King Richard III’s remains were reinterred in Leicester Cathedral in a dignified and moving service on 26 March 2015.  The service was conducted in the presence of the Most Revd Justin Welby, Archbishop of Canterbury.

The order of the service was designed in cooperation with Dr Alexandra Buckle.  Dr Buckle had found a manuscript, which contains details of a medieval service for the reburial of the human remains of a noble person.  She was researching Richard Beauchamp, Earl of Warwick, who was reburied in Richard’s presence in 1475. This document served as a basis for Richard III’s reinterment service.

During the service, Richard was also reunited with his Book of Hours, about which I had written on another site, though before Richard’s reinterment.

Reinterment of King Richard III

Richard III’s tomb


On the following day, 27 March, Richard III’s tomb was revealed during a service.  Together with several friends, I had in the opportunity on that Friday afternoon, to see the tomb in all its glory.  For me, the floor tiles with inlaid Yorkist roses were a nice touch.

Reinterment of King Richard III

Floor tiles with Yorkist roses

Together with many, many other Ricardians, I was able to spend the Reinterment Week in Leicester, a profound and exhilarating experience.  The week started for me by watching the cortege passing at Jubilee Square.  On Monday, 23 March, Memorial Service for members of the Richard III Society was held in Leicester Cathedral.
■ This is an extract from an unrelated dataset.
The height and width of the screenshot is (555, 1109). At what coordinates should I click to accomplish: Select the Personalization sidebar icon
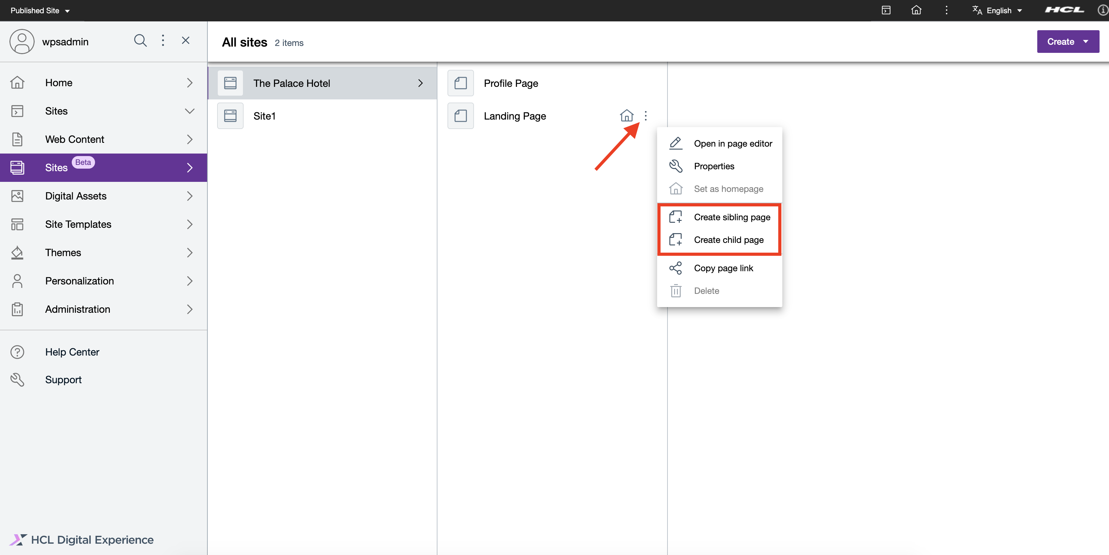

I had been lucky in the ballot and received an invitation to this beautiful service. From where I was seated my view of the proceedings was obscured, but I had a clear view of the reason for the service, the coffin of Richard III. It was covered with a beautifully embroidered pall, on the one side displaying figures from the 15th century and on the other side figures involved in the 21st-century discovery of the King’s remains.

The Choir sang In Memoriam: Ricardus Rex by Graham Keitch.  Many of us remember this from the 2013 Australasian Convention in Sydney, where we were able to play it by permission of the composer. There can be no doubt though that to listen to it in a church sung by an outstanding choir beats a recording played over a loudspeaker system.

We all would have liked to attend the actual reinterment service in the Cathedral, but space did not allow that.  However, along with several of our branch members from NSW, I was able to watch the service on TV live at our hotel in Leicester.  The most memorable part for me was a natural phenomenon:  It was an overcast grey and drizzly morning, but at the exact moment, when Richard’s coffin was lowered into the ground, the sun broke through. His troubled afterlife had finally come to rest.

It should also be mentioned that the NSW Branch of the Richard III Society made a donation to Leicester Cathedral to help cover the costs of the reinterment.  This was received by Revd Peter Hobson with thanks to all members of the NSW Branch in the name of Leicester Cathedral.